BRIEF A: Summarize the discussion of map wrapping in two sentences.
BRIEF B: Carry on the discussion of map wrapping from the point where the text stops.
--- Start ARTICLE ---
Le lun 23/02/2004 à 16:07, Ross Wetmore a écrit :
> Jason Short wrote:
> > <URL: http://rt.freeciv.org/Ticket/Display.html?id=7287 >
> > 
> > Marcelo Burda wrote:
> > 
> >>>Consider also that the extended topologies come in several forms.  For 
> >>>instance an offset-wrap as I describe it above will probably not take 
> >>>much work to implement, but gives only a small advantage over the 
> >>>current torus wrapping.  A quincuncial wrapping will take a fair amount 
> >>>of work to implement.  It is of high theoretical interest (how many 
> >>>hours have we spent discussing approximations of a sphere?) but its 
> >>>playability hasn't been determined.  People need to _play_ this thing 
> >>>before we can assess it.
> >>
> >>the last quincuntial is realy playable topo. i need correct some
> >>reversed-canvas isues and a litle extention of overview. it is not so
> >>easy as a torus or a mobius(twisted torus) but kep moderatly easy after
> >>some games. And it is the best aproximation of a sphere!
--- End ARTICLE ---
--- Start DATA BLOCK ---
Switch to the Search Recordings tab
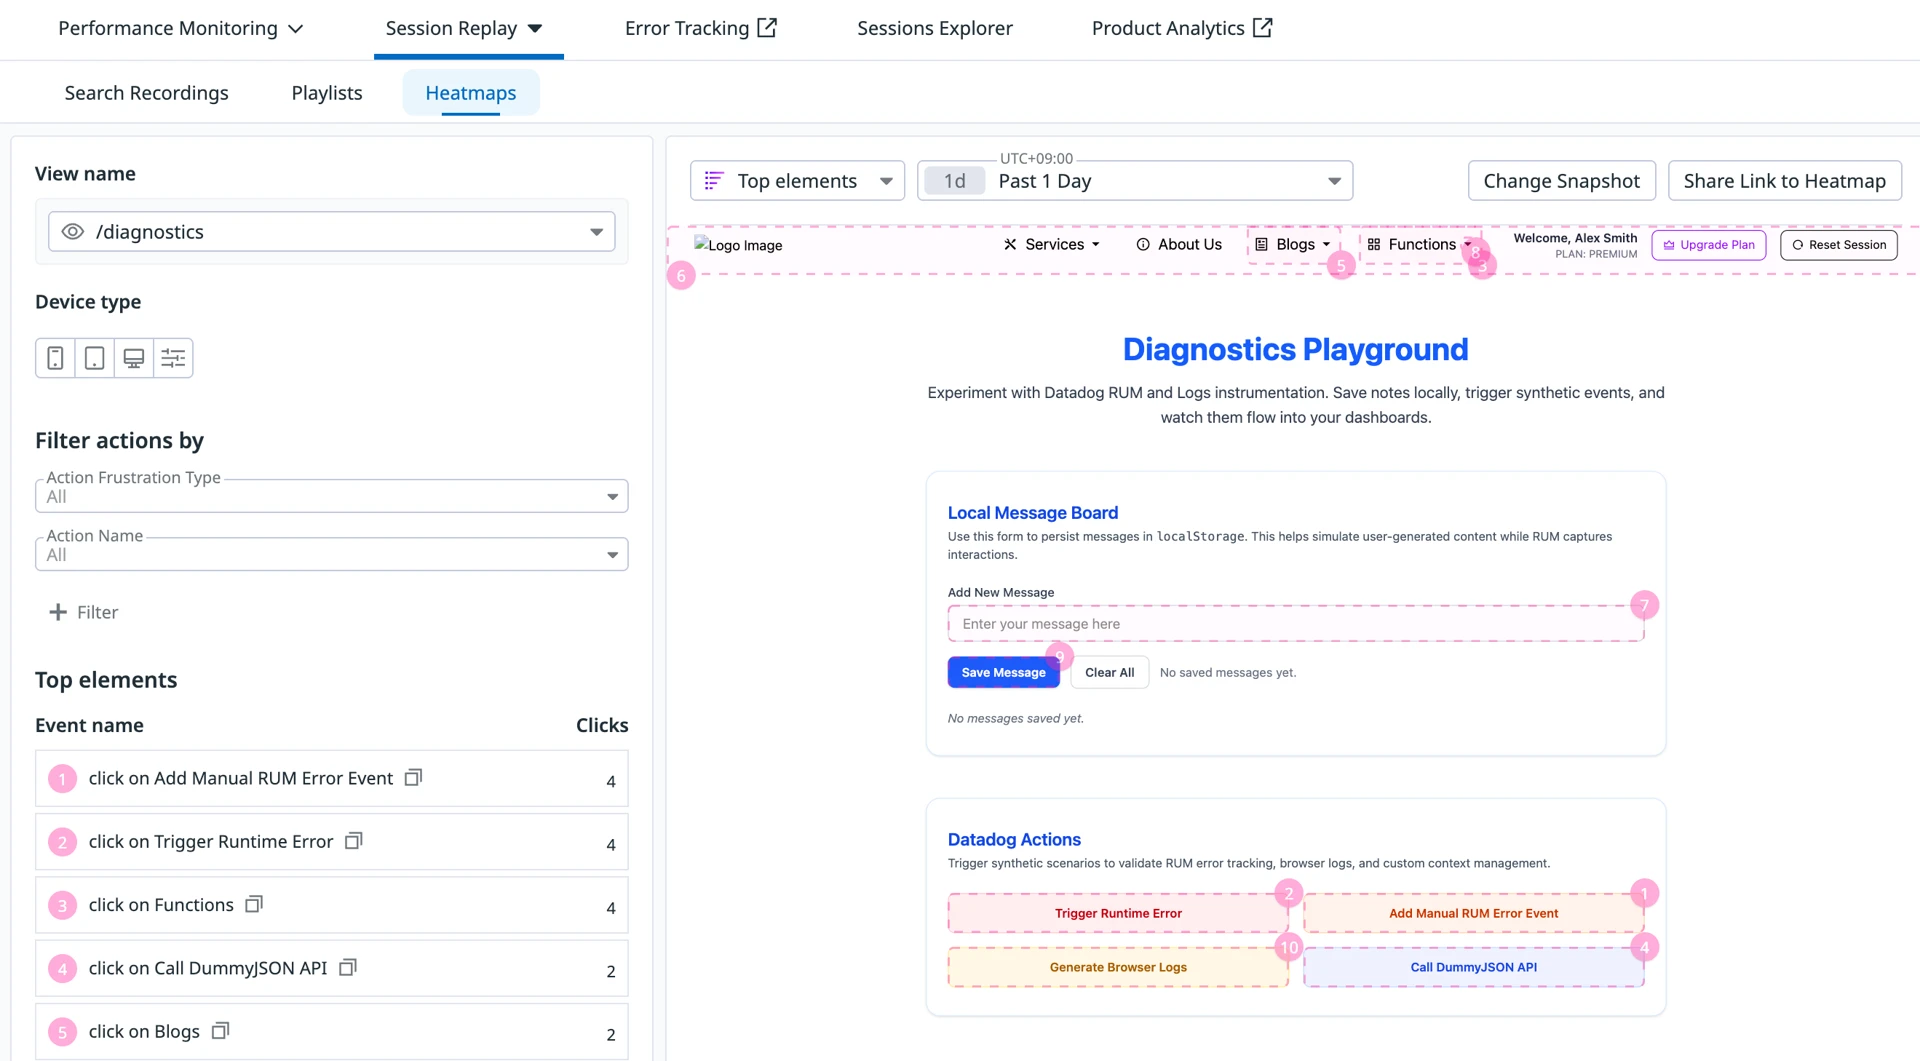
--- End DATA BLOCK ---
EXPECTED ANSWER A: An offset-wrap would probably take little work to implement but would give only a small advantage over torus wrapping. A quincuncial wrapping would take a fair amount of work and its playability is still undetermined, but the reply calls the latest quincuncial topology really playable once some reversed-canvas issues are fixed and the overview is extended a little, moderately easy after some games, and the best approximation of a sphere.

EXPECTED ANSWER B:
> > 
> > 
> > I played your Earth scenario with it.  I never saw the singularities. 
> > But the map was so large (with so much ocean) it was basically like an 
> > unwrapped map.  Damn the Pacific is big!
> > 
> > jason
> 
Nice, you see the doc! ;-)
there are a ticket for quincuntial(6721)!
there are a some graphics(in color) in this tickets too:
http://rt.freeciv.org/Ticket/Attachment/39952/27550/world_rec_A.xpm
and
http://rt.freeciv.org/Ticket/Attachment/39952/27551/WorldPierce100_x4.xpm
> Here is an attempt to present a comprehensive view of the qunincuntial
> map rather than trying to figure out from small GUI windows just what
> all the relationships are. One can pan a virtual GUI window over the
> projection to see what things are really like. There is a little bit
> of analysis below that shows Marcelo has some work cut out to make a
> case, or needs to come up with some fixes to resolve the problems.
> 
> 
> The attachment is a four-fold quincuncial map that can be simply tiled
> in both cartesian axes since all complex wrappings are now folded in.
> 
> One advantage of laying out such a map is that it includes all the
> complex edge joins leaving one with a simple 2-D map over which a
> GUI window can float to give the picture seen by a player of the
> game. Because all tiling is simple, it corresponds to the smallest
> torus world which can be constructed as an alternate implementation.
> Note simple tiling is what torus-worlds are effectively designed for.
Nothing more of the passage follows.